##### Task input

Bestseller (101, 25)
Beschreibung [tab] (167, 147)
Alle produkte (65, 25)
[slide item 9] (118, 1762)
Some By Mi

##########

▶ [Exercise prompt] Copy all of the entries above exactly as shown.

▶ [Your solution]
Bestseller (101, 25)
Beschreibung [tab] (167, 147)
Alle produkte (65, 25)
[slide item 9] (118, 1762)
Some By Mi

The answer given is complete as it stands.